We arrived into Ljubljana a bit earlier than expected, but excited nonetheless. We were right on time to watch the Christmas lights start going up and in just a few days the city would be lit up! In the meantime, time to get to know the city behind the dragon.
Ljubljana is a great mix of everything I love to see in a capital: laid-back vibe, easily walkable, great cafes and restaurants, and plenty to see. The central market was perfect for grabbing everything we’d need. Besides the fresh fruits and veggies, there were cheeses galore, mountains of sauerkraut, fresh flowers, and even, if you so desired, running shoes. The Christmas markets were just getting going, mostly Advent wreaths in every size, shape, and colour possible.
I didn’t really know much about Advent before coming to Europe (with the exception of chocolate Advent calendars… But while delicious, I feel like that doesn’t count). At least visibly, it’s a more prevalent part of the Christmas traditions here. Advent candles, burning down the days to Christmas eve, and wreaths, marking the passage of the four weeks of Advent, are everywhere you go.
Another tradition that we have started to see (and are really curious about) is Krampus.

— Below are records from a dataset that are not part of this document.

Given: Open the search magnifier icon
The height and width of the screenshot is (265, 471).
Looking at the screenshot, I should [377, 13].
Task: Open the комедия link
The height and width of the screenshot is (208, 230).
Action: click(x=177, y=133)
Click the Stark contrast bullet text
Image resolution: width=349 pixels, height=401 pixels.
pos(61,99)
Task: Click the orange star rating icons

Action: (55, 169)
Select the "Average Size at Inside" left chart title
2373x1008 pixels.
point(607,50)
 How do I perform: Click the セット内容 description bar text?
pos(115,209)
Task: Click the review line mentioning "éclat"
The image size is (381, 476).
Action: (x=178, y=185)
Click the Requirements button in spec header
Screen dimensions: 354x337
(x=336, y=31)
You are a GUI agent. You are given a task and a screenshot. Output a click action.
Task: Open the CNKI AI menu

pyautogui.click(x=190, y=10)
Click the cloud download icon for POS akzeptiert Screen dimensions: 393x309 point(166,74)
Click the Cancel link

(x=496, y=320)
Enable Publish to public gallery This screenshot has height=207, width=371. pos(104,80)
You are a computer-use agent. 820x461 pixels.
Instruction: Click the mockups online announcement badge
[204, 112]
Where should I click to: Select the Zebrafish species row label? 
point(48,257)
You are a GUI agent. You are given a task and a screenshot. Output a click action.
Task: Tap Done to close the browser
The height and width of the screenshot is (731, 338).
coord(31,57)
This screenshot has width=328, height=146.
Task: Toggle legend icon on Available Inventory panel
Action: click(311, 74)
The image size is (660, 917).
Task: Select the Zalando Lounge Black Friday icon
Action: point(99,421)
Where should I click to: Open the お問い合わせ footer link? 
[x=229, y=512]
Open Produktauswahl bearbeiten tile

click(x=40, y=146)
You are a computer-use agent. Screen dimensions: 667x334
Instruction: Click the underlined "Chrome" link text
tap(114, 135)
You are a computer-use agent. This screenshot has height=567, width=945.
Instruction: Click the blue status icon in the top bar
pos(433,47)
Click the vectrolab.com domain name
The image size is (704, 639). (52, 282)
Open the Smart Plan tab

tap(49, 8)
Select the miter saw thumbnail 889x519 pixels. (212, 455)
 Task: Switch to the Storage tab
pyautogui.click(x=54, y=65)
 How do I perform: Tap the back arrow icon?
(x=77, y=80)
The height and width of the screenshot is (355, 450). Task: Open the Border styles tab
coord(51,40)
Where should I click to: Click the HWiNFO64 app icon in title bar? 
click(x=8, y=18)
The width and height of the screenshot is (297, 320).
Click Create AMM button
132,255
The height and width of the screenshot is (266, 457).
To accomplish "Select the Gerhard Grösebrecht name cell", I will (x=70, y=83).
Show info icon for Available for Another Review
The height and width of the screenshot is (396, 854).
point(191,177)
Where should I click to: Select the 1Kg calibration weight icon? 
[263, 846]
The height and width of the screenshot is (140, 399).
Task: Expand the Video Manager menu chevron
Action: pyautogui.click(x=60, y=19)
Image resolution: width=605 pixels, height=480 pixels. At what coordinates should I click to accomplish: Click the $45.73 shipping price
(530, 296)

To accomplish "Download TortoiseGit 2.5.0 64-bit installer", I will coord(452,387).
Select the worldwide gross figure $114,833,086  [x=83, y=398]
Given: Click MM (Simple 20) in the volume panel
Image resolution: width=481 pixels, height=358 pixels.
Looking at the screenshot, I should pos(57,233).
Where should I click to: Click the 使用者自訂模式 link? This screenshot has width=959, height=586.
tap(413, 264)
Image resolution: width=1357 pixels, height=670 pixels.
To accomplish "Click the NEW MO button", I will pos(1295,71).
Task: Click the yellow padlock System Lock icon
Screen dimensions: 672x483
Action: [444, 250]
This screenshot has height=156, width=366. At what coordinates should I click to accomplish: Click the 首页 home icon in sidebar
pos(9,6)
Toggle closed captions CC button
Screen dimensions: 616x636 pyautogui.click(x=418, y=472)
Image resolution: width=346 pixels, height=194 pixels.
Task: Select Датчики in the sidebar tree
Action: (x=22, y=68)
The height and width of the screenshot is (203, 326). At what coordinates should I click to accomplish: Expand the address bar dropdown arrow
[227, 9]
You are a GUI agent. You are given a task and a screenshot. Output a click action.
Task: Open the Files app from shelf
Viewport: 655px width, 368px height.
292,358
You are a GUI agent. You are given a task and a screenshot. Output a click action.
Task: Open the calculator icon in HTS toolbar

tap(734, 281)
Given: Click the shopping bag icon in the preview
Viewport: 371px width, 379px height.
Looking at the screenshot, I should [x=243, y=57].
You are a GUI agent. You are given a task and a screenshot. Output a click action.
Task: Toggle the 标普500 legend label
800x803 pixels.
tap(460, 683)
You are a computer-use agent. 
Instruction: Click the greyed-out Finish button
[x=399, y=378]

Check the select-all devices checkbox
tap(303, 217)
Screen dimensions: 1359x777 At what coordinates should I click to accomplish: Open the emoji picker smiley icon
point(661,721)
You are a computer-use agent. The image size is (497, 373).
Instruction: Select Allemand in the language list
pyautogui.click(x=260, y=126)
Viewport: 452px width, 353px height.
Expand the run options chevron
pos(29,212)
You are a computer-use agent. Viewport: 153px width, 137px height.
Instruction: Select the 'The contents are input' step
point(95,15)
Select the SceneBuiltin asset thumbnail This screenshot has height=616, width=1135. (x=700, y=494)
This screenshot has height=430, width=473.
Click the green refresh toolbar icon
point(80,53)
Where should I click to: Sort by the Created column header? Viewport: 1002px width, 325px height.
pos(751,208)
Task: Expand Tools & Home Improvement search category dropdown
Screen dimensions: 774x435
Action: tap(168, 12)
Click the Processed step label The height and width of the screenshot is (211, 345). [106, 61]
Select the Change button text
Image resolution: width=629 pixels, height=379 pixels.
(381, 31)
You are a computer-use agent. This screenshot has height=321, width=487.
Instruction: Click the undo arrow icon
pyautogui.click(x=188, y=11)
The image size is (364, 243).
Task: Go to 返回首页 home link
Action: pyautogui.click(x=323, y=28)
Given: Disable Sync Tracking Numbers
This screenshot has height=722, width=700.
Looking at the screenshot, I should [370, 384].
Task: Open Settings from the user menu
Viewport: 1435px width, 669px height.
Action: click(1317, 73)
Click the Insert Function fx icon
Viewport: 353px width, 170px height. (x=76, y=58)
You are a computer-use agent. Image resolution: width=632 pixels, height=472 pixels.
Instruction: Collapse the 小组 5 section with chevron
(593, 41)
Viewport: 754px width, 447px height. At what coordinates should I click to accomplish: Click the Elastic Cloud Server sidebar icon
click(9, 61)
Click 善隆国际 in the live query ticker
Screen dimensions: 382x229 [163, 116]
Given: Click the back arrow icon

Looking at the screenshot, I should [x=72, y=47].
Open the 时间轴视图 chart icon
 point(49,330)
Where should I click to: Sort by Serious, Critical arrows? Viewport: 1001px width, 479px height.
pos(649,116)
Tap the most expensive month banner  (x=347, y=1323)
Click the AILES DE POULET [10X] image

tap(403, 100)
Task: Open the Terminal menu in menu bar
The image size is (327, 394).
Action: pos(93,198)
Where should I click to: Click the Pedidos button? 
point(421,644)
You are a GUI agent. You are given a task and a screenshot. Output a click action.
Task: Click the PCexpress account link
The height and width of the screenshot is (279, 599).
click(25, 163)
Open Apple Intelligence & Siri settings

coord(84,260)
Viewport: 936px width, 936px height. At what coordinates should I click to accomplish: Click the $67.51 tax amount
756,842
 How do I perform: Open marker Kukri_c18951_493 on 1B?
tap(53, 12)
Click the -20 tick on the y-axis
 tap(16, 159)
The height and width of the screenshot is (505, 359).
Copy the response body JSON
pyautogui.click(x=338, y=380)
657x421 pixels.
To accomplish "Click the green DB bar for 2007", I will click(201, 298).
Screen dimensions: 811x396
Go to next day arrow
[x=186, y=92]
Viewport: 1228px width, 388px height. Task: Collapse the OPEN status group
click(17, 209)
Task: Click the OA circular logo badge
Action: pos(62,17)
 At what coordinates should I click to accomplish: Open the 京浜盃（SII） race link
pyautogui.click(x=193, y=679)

I won’t go into too much detail because we’ve only seen glimpses of him so far… But I have a feeling he will be making a grand appearance when we arrive in Austria 😉 In the meantime, check out this chocolate Krampus devil (next to the Saint Nicholas, of course) that I thought was awesomely hilarious. Note the chains and a bag full of… Apples? Bells? Children’s heads?
The Butcher’s Bridge is a bizarre sight. On one hand, the glass panels and love-locks (both of which look dazzling when they’re lit up at night) give the bridge a romantic atmosphere that invites couples to walk hand-in-hand along the rails. On the other, the creepy and slightly gruesome statues kind of kill the mood. Sitting on top of the rails are bizarre fish/frog-like creatures, some of which look more like skulls. Funny enough, these guys have mouths packed with locks too. Down the centre of the bridge, you can find Adam and Eve (running towards Ljubljana Cathedral after being banished from paradise), Prometheus (a gutted ribcage on legs), and a Satyr (that one looks pretty normal). Actually, the statues are pretty interesting once you get over the initial gruesome-ness.
When you’re visiting Ljubljana, be sure to take advantage of all the lovely walks along the canal at your disposal. Bridges with pizazz and personality criss-cross the canal, like the above Butcher’s Bridge but also the Triple Bridge, Dragon Bridge, and the Cobbler’s Bridge are all worth a look.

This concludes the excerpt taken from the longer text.